§ SEGMENTO DO DOCUMENTO:
------------------------

A Igreja compartilha com os homens do nosso tempo este
profundo e ardente desejo de vida justa sob todos os
aspectos. Não deixa de fazer objecto de reflexão os
vários aspectos da justiça exigida pela vida dos homens e
das sociedades. Bem o comprova o amplo desenvolvimento
alcançado no último século pela doutrina social
católica. Na linha deste ensino situam-se tanto a
educação e a formação das consciências humanas no
espírito da justiça, como as iniciativas que, animadas
pelo mesmo espírito, se vão desenvolvendo,
especialmente no campo do apostolado dos leigos.
Apesar disso, seria difícil não se dar conta de que,
muitas vezes, os programas que têm como ponto de partida
a ideia da jústiça e que devem servir para sua
realização na convivência dos homens, dos grupos e das
sociedades humanas, na prática sofrem deformações.
Embora depois continuem a apelar para a mesma ideia de
justiça, todavia a experiência mostra que sobre ela
predominam certas forças negativas, como o rancor o ódio
e até a crueldade. Então, a ânsia de aniquilar o
inimigo de limitar a sua liberdade ou mesmo de lhe impor
dependência total, torna-se o motivo fundamental da
acção. Isto contrasta com a essência da justiça que,
por sua natureza, tende a estabelecer a igualdade e o
equilíbrio entre as partes em conflito. Esta espécie de
abuso da ideia de justiça e a sua alteração prática
demonstram quanto a acção humana pode afastar-se da
própria justiça, muito embora seja empreendida em seu
nome.

------------------------

§ PROBLEMA PROPOSTO A:
Responda a partir do texto sobre a justiça:
(i) O que comprova que a Igreja reflecte sobre os vários aspectos da justiça?
(ii) Que forças negativas, segundo a experiência, predominam sobre a ideia de justiça?
(iii) A que tende a justiça por sua natureza?
§ PROBLEMA PROPOSTO B:
Reescreva, por favor, de forma mais breve a parte do texto sobre a justiça que vai de «Apesar disso» até ao fim, mantendo os factos principais.
§ PROBLEMA PROPOSTO C:
Prossiga com o texto sobre a justiça, começando depois da sua última frase.

§ LINHAS DE DADOS:
------------------------

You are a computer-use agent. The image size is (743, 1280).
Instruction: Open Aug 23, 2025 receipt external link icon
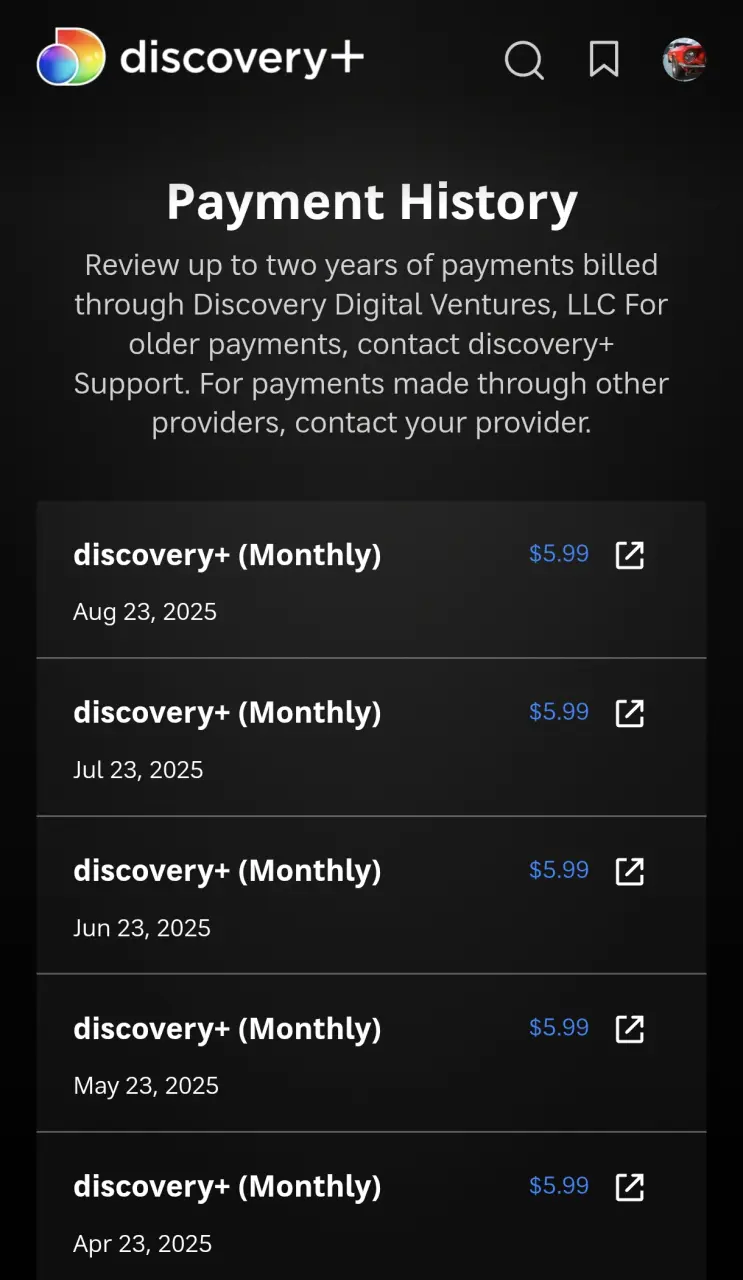[x=629, y=555]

------------------------

§ RESPOSTA À TAREFA A:
(i) O amplo desenvolvimento alcançado no último século pela doutrina social católica.
(ii) O rancor, o ódio e até a crueldade.
(iii) A estabelecer a igualdade e o equilíbrio entre as partes em conflito.

§ RESPOSTA À TAREFA B:
Apesar disso, os programas que partem da ideia de justiça e devem realizá-la na convivência dos homens, dos grupos e das sociedades sofrem muitas vezes deformações na prática. Continuam a invocar a justiça, mas sobre ela predominam o rancor, o ódio e até a crueldade. A ânsia de aniquilar o inimigo, limitar a sua liberdade ou impor-lhe dependência total passa a ser o motivo fundamental da acção. Isto contraria a essência da justiça, que tende à igualdade e ao equilíbrio entre as partes em conflito. Este abuso mostra quanto a acção humana pode afastar-se da justiça, mesmo quando empreendida em seu nome.

§ RESPOSTA À TAREFA C:
Não sem razão Cristo reprovava nos seus ouvintes,
fiéis à doutrina do Antigo Testamento, a disposição
manifestada nestas palavras: «Olho por olho, dente por
dente» [111]. Era esta a forma de alterar a
justiça naquele tempo; e as formas de hoje continuam a
pautar-se pelo mesmo modelo. É óbvio efectivamente,
que, em nome de uma pretensa justiça (por exemplo
histórica ou de classe), muitas vezes se aniquila o
próximo se mata, se priva da liberdade e se despoja dos
mais elementares direitos humanos. A experiência do
passado e do nosso tempo demonstra que a justiça, por si
só, não basta e que pode até levar à negação e ao
aniquilamento de si própria, se não se permitir àquela
força mais profunda, que é o amor plasmar a vida hurnana
nas suas várias dimensões. Foi precisamente a
experiência da realidade histórica que levou à
formulação do axioma: summum ius, summa iniuria. Tal
afirmação não tira o valor à justiça, nem atenua o
significado da ordem instaurada sobre ela, indica apenas,
sob outro aspecto, a necessidade de recorrer às forças
mais profundas do espírito, que condicionam a própria
ordem da justiça.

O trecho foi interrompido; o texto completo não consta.